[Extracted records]

.....

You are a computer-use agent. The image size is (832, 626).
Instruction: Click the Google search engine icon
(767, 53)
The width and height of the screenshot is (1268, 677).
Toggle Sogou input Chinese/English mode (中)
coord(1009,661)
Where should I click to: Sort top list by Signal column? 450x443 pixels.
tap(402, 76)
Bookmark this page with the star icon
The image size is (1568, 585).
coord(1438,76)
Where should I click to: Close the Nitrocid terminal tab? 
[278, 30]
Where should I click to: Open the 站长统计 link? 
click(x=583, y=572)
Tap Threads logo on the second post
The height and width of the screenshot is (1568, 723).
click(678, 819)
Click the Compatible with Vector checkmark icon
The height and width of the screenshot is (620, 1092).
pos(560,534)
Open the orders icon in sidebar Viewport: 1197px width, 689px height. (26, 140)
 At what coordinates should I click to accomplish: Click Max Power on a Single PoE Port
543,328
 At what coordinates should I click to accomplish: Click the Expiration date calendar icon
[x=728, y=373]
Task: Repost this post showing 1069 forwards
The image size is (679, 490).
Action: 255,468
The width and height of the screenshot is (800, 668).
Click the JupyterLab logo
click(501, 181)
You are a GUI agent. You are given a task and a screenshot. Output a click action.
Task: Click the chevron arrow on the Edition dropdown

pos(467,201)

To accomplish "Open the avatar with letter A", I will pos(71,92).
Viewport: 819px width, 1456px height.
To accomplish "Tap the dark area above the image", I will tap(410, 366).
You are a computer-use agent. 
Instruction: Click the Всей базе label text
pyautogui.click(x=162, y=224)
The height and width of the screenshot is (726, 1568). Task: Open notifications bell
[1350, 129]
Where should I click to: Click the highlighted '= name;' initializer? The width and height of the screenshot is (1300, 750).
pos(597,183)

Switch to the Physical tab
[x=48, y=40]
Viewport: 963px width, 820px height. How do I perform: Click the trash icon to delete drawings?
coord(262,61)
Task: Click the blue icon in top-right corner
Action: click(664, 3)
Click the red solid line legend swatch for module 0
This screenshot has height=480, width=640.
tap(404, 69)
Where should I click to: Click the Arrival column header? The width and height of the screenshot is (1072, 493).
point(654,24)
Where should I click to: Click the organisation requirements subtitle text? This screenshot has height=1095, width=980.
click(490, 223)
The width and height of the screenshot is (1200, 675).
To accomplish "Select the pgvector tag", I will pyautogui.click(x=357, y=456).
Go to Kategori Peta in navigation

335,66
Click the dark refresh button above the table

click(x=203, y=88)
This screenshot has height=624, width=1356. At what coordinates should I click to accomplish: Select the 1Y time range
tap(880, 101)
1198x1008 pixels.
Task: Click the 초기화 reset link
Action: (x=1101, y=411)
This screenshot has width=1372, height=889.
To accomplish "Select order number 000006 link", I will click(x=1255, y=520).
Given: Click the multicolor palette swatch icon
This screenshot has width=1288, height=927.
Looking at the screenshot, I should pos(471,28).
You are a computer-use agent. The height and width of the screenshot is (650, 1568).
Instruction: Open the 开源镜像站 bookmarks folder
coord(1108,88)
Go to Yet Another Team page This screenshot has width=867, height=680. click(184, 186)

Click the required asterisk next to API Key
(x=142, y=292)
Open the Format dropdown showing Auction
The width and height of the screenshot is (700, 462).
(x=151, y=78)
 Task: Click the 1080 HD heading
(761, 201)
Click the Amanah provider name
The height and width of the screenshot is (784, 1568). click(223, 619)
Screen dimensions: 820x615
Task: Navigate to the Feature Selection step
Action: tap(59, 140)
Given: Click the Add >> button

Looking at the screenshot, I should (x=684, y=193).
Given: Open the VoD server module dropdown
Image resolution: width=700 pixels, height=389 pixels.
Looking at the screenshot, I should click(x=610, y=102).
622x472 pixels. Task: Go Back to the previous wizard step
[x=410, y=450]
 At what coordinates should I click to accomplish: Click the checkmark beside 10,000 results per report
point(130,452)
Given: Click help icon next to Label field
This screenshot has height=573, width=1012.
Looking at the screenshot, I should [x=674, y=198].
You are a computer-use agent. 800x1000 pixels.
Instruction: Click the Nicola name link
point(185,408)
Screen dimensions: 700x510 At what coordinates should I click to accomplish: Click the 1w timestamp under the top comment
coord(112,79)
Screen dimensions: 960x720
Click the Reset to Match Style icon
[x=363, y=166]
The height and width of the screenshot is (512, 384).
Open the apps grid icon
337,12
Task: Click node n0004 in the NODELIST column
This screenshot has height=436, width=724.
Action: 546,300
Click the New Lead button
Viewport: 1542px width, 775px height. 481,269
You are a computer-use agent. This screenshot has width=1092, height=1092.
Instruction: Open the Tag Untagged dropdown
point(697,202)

.....

Word for word, restate the lines above from the line containing "Switch to the Physical tab" through the line containing "Given: Click the multicolor", with both included and nothing else.

[Task result]
Switch to the Physical tab
[x=48, y=40]
Viewport: 963px width, 820px height. How do I perform: Click the trash icon to delete drawings?
coord(262,61)
Task: Click the blue icon in top-right corner
Action: click(664, 3)
Click the red solid line legend swatch for module 0
This screenshot has height=480, width=640.
tap(404, 69)
Where should I click to: Click the Arrival column header? The width and height of the screenshot is (1072, 493).
point(654,24)
Where should I click to: Click the organisation requirements subtitle text? This screenshot has height=1095, width=980.
click(490, 223)
The width and height of the screenshot is (1200, 675).
To accomplish "Select the pgvector tag", I will pyautogui.click(x=357, y=456).
Go to Kategori Peta in navigation

335,66
Click the dark refresh button above the table

click(x=203, y=88)
This screenshot has height=624, width=1356. At what coordinates should I click to accomplish: Select the 1Y time range
tap(880, 101)
1198x1008 pixels.
Task: Click the 초기화 reset link
Action: (x=1101, y=411)
This screenshot has width=1372, height=889.
To accomplish "Select order number 000006 link", I will click(x=1255, y=520).
Given: Click the multicolor palette swatch icon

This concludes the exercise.